For the records that follow, return only the count of lines containing the string "computer".

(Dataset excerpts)
========================

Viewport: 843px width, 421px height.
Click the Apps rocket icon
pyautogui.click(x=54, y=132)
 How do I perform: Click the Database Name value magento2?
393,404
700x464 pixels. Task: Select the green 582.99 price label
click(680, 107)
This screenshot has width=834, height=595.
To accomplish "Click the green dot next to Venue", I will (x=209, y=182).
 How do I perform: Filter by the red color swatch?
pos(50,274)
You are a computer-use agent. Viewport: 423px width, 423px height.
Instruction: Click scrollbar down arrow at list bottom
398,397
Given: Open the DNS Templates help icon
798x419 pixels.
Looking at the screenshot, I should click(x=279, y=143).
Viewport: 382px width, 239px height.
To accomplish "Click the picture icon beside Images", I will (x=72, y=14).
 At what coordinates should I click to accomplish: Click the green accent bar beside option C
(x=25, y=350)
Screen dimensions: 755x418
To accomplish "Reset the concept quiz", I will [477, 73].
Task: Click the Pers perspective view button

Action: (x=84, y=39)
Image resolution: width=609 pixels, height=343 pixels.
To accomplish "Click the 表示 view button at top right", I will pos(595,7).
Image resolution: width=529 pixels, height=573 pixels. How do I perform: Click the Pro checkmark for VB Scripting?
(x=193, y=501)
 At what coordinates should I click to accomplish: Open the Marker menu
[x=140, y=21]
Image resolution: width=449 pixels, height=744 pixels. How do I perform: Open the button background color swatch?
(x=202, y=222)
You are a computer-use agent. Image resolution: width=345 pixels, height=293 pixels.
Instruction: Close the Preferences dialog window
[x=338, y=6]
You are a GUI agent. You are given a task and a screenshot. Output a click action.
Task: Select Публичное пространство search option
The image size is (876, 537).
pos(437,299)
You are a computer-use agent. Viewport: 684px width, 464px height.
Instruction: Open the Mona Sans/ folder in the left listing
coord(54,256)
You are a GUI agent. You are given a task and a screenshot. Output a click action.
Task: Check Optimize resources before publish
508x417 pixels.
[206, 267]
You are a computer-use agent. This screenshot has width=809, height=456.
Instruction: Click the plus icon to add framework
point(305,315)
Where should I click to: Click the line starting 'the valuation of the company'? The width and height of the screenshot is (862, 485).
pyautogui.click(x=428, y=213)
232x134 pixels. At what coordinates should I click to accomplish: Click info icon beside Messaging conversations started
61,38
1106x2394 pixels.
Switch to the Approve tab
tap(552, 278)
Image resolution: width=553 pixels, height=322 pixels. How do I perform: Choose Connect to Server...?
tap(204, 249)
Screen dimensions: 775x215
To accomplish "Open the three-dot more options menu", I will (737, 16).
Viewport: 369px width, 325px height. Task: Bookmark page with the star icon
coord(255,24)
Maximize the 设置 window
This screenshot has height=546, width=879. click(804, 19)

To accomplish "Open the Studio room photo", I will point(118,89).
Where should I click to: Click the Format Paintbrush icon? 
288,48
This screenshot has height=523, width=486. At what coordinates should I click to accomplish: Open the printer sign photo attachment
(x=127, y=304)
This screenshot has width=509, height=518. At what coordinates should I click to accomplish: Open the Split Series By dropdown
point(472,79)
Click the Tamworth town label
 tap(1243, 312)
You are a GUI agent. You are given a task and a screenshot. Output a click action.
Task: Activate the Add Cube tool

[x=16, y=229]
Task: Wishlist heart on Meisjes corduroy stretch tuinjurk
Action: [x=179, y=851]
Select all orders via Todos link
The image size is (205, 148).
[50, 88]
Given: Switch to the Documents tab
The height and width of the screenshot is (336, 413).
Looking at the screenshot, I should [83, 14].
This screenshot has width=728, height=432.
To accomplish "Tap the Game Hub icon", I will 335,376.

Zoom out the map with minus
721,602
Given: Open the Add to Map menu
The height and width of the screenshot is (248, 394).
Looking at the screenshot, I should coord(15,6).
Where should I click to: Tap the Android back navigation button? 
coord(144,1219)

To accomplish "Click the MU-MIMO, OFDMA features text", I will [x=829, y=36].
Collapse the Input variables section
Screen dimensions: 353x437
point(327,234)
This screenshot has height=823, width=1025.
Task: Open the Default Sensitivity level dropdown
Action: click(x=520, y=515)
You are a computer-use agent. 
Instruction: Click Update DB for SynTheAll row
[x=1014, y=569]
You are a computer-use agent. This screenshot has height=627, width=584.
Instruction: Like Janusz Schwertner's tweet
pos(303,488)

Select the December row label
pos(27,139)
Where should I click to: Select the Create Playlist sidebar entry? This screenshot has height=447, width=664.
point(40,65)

========================

:: Output for this exercise ::
6